**Study text**.
++++++

Francis de Laporte de Castelnau

Francis de Laporte de Castelnau

François Louis Nompar de Caumont La Force, comte de Castelnau (25 December 1810[1] – 4 February 1880) was a French naturalist, known also as François Laporte or Francis de Castelnau.


Born in London, Castelnau studied natural history in Paris. From 1837 to 1841 he led a scientific expedition to Canada, where he studied the fauna of the Canadian lakes and the political systems of Upper and Lower Canada (roughly corresponding to the modern provinces of Ontario and Quebec) and of the United States.[2]

Castelnau, a French savant, was sent by Louis Philippe, in 1843, with two botanists and a taxidermist, on an expedition to cross South America from Rio de Janeiro to Lima, following the watershed between the Amazon and La Plata river systems, and thence to Pará. He was gone for five years.[2]

He served as the French consul in Bahia in 1848; in Siam from 1848 until 1862, and in Melbourne, Australia from 1864 to 1877.[2]

Hoax Australian fish

The drawing of the hoax "fish" Ompax spatuloides by Karl Theodor Staiger, sent to Castelnau in 1879, who went on to give the "species" a scientific description

Through no fault of his own, Castelnau's name is attached to an Australian hoax. "Ompax spatuloides", a supposed ganoid fish said to have been discovered in 1872 and named by Castelnau, was a joke originally directed at Karl Staiger, the director of the Brisbane Museum. Staiger forwarded a sketch and description of the made-up fish to Castelnau, who duly described it.[2][3]



  1. Some sources give his year of birth as 1812.

++++++

**Source data**.

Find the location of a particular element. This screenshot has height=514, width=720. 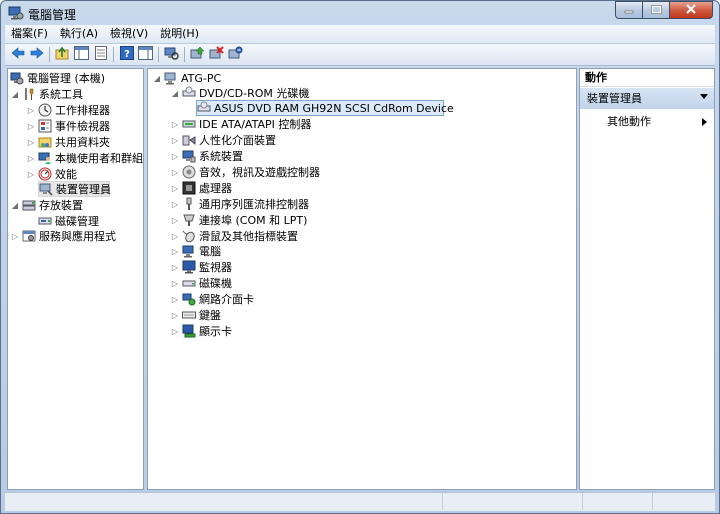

++++++

**What is needed**. Please quote the piece on Francis de Castelnau word for word, starting at "François Louis Nompar" and ending at "Francis de Castelnau.".

**Answer for this exercise**.
François Louis Nompar de Caumont La Force, comte de Castelnau (25 December 1810[1] – 4 February 1880) was a French naturalist, known also as François Laporte or Francis de Castelnau.